Considering this feature of NeRF, the authors utilized the dataset that comprises the RGB image of the scene and their corresponding camera poses. To train the NeRF for each scene, the rays are randomly selected and followed the hierarchical sampling process described in the previous section, sampling $N_c$ points from the coarse network and $N_f$ from the fine network to estimate the color $C(\mathbf{r})$. The loss function defined simply as
$$\mathcal{L} = \sum\limits_{r\in\mathcal{R}} \left[\lVert \hat{C}_c(\mathbf{r}) -C(\mathbf{r})\rVert^{2_{2}} + \lVert\hat{C}_f(\mathbf{r}) -C(\mathbf{r})\rVert^2\right]$$
The networks were trained using Adam optimizer($\beta_{1}=0.9,\beta_2=0.99$) with $\epsilon=10^{-7}$, taking approximately 1–2 days with NVIDIA V100.
Results
The paper evaluates NeRF along with the three best performing models, Scene Representation Networks(SRN), Neural Volume(NV), and Local Light Field Fusion(LLFF).

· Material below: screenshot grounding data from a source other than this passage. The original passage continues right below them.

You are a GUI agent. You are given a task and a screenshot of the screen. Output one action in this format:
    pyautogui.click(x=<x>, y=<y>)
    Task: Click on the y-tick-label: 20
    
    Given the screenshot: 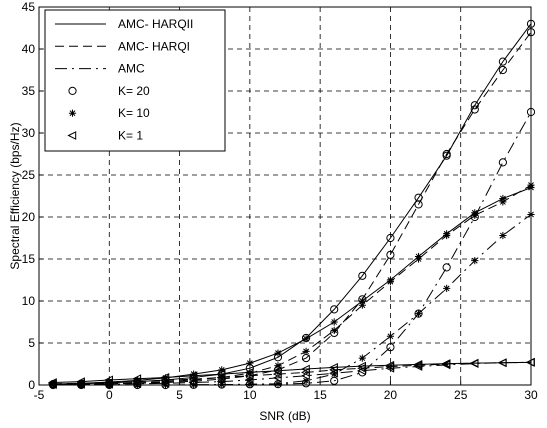 What is the action you would take?
    pyautogui.click(x=29, y=217)
    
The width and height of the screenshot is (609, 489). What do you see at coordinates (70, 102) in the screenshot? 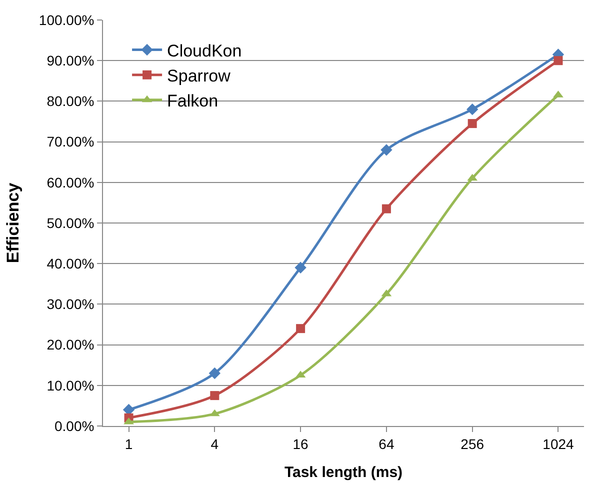
I see `y-tick-label: 80.00%` at bounding box center [70, 102].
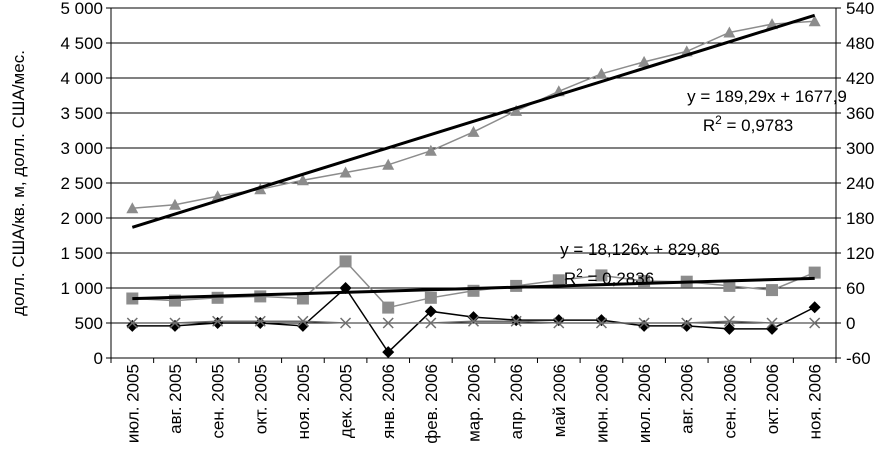  What do you see at coordinates (767, 96) in the screenshot?
I see `trendline-equation: y = 189,29x + 1677,9` at bounding box center [767, 96].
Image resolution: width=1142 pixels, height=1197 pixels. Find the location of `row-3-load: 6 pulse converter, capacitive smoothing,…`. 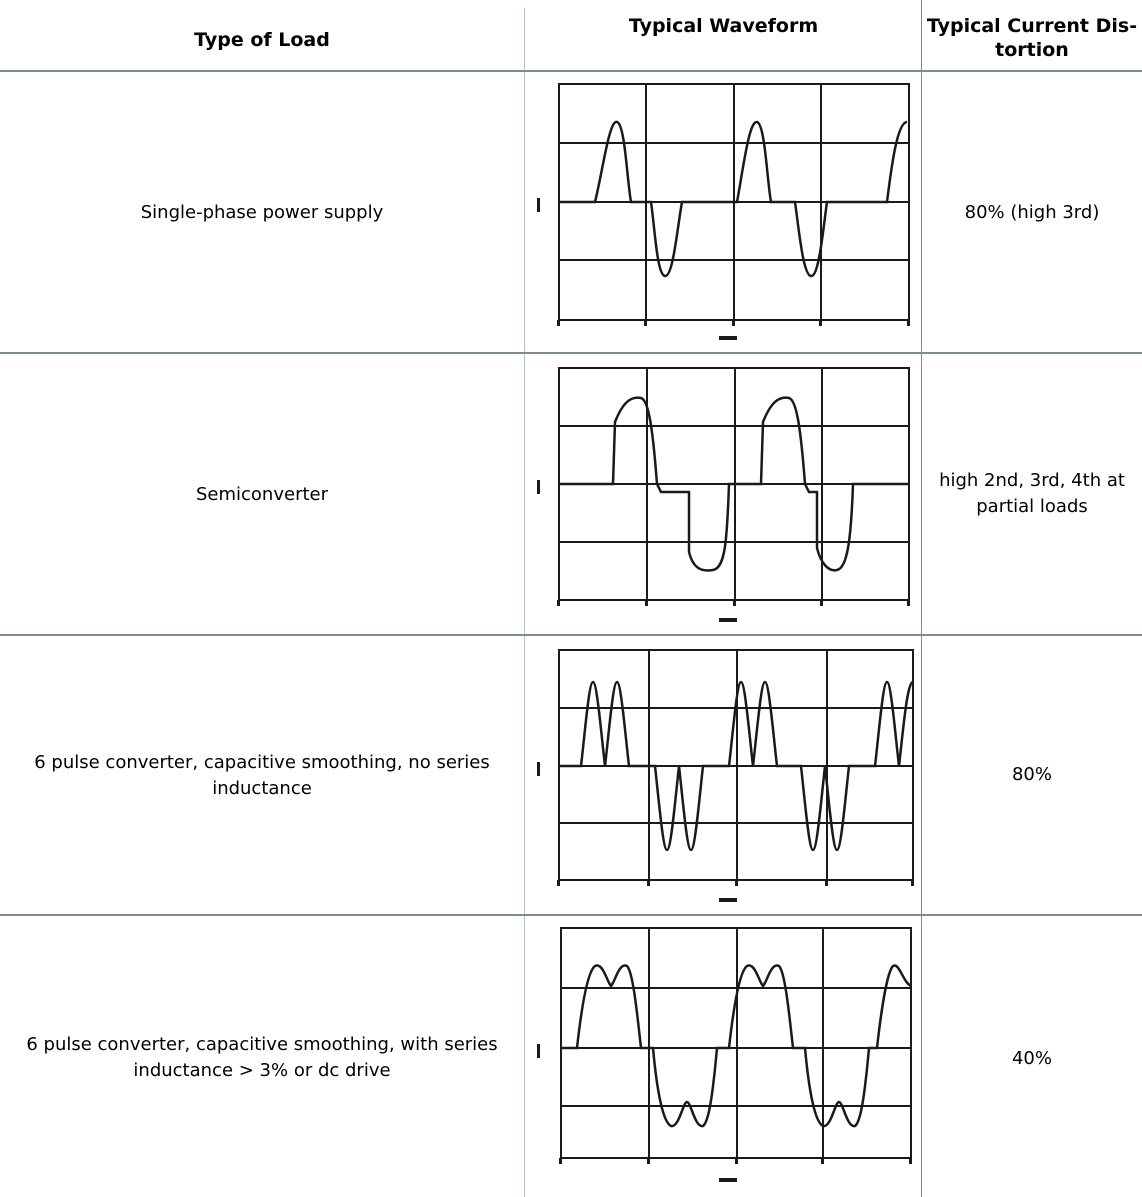

row-3-load: 6 pulse converter, capacitive smoothing,… is located at coordinates (262, 776).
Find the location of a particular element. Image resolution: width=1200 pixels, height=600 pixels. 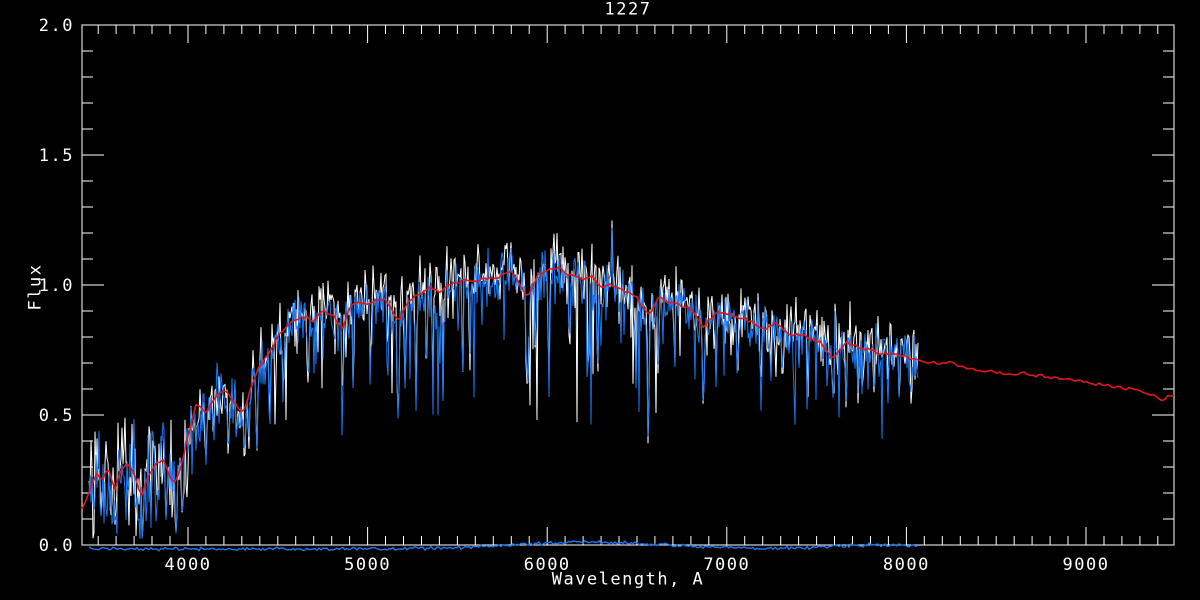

As in the above table, NeRF outperformed the existing state-of-the-art models by a huge margin in the vast majority of the metrics.
The authors strongly recommend the readers to watch the video to better experience the performance of NeRF qualitatively.
Ablation Study
An ablation study was conducted to evaluate each of the optimizations employed in the paper: Positional Encoding(PE), View Dependence(VD) and Hierarchical Sampling(H).
As in the table above, omitting a single optimization resulted in a significant performance drop. This demonstrates that none of the optimizations were redundant. Also, the results indicate that reducing the number of images also deteriorates the performance, and introducing fewer or more frequencies in the positional embedding would be ineffective.